◆ SHORT TASK 1
According to the reader comment, what is better to do if we do not like somebody?
◆ SHORT TASK 2
Extract the part of the reader comment from "I will agree" up to and including "angree about it.".
◆ SHORT TASK 3
Continue the reader comment on copied postings from where it stops.

◆ DOCUMENT EXTRACT
++++++
I will agree with many he has crossed lines gentle behaviour. Some times he is making mistake of dehumanizing opponents which many indins are also doing. If we do not like somebody it is better to walk away. Most educated people make mistake of over reading and over stretching and massaging and drawing swift conclusions which are already drawn and they write same. Educated people develop arrogency and become proud of their knowledge= which is information. While half educated person like me we are not sure as we have no most information. There is tendency to "quote" some body . We are still mental slaves in many way some body says it is in holy roman script english and return by white person is truth. Look at all postings and observe that, they do not post of locals as locals are suspect. I personally get upset and angree about it.
This newspaper should really cut people when they start putting redigested same stuff as original. I second masadi in this matter as he redicules copied stuff.
++++++
◆ DATA SECTION
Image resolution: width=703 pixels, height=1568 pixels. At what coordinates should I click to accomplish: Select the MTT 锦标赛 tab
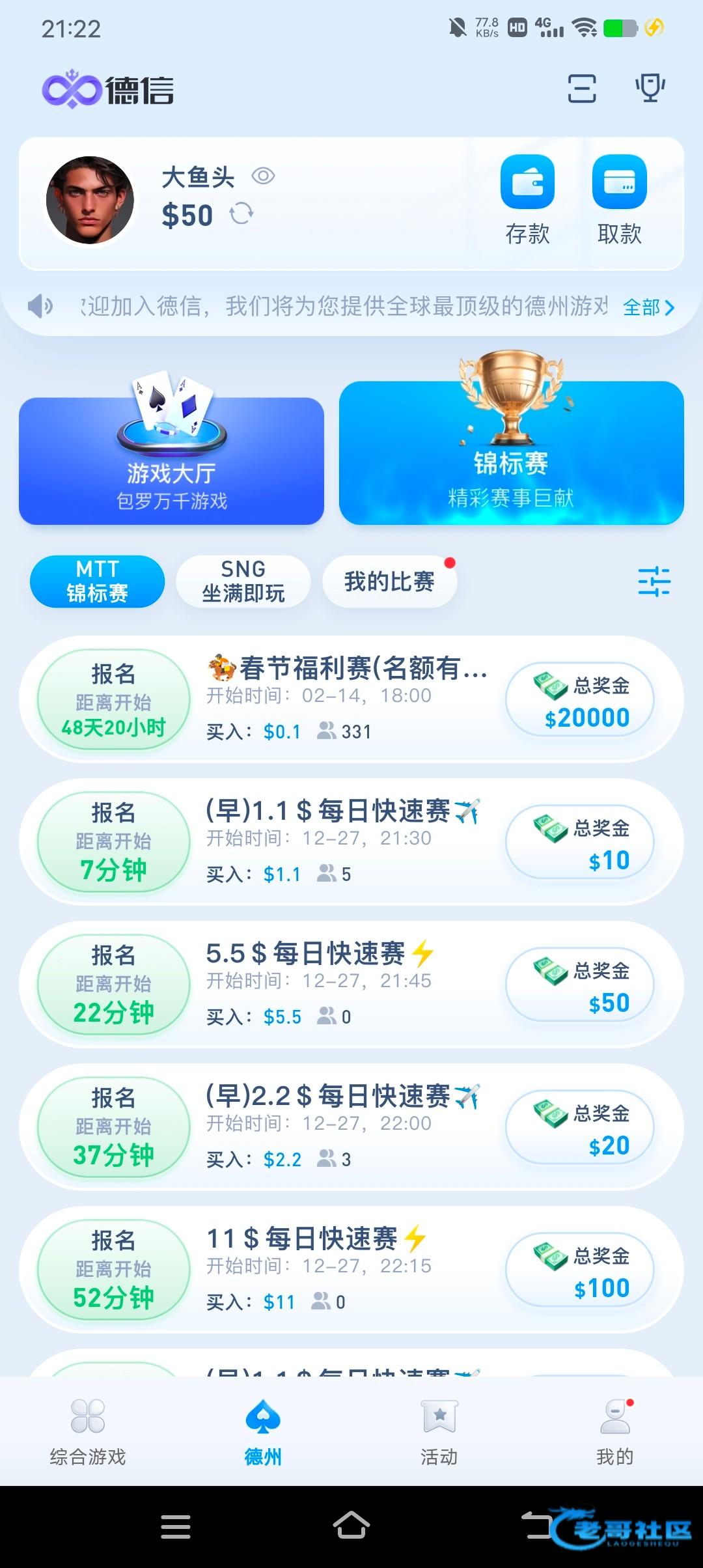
++++++
◆ WRITTEN REPLY 1
It is better to walk away.

◆ WRITTEN REPLY 2
I will agree with many he has crossed lines gentle behaviour. Some times he is making mistake of dehumanizing opponents which many indins are also doing. If we do not like somebody it is better to walk away. Most educated people make mistake of over reading and over stretching and massaging and drawing swift conclusions which are already drawn and they write same. Educated people develop arrogency and become proud of their knowledge= which is information. While half educated person like me we are not sure as we have no most information. There is tendency to "quote" some body . We are still mental slaves in many way some body says it is in holy roman script english and return by white person is truth. Look at all postings and observe that, they do not post of locals as locals are suspect. I personally get upset and angree about it.

◆ WRITTEN REPLY 3
I feel you can think of getting mild and nt getting personal. Your friend had great loss but look here in city 32 people are slaughtered including 11 today. If look outside there 4 million refugees , 99% are innocent and have lost dear once, their possessions, house, cattle are systematically destroyed by Helicopter Gun ships and F-16 as usual given by American thugs to make others die. My rough estimate is about 30,000 people may be killed after new president came in power. How you know Prof. R.Haq is not affected. Many pakistanis are visited by misery ( many times more than Bombay attack ) I know many people who have lost their children , wives, brothers in going carnage for last year of so. So please be bearing knowing last 60 years mind poisoning is going on fortified by Indian direct involment in breaking country in Half. So most habitually think India is involved. They may be involved but not 200% as govt says. We are not going through easy time like india. People are frustrated , depressed and ANXIOUS what is in Future. So people are on edge so please be kind and just like your friend may 50 to 60 times more people are affected and prof. R.Haq may be affected.
I request you to be polite and do nt get personal.
Good luck and good day.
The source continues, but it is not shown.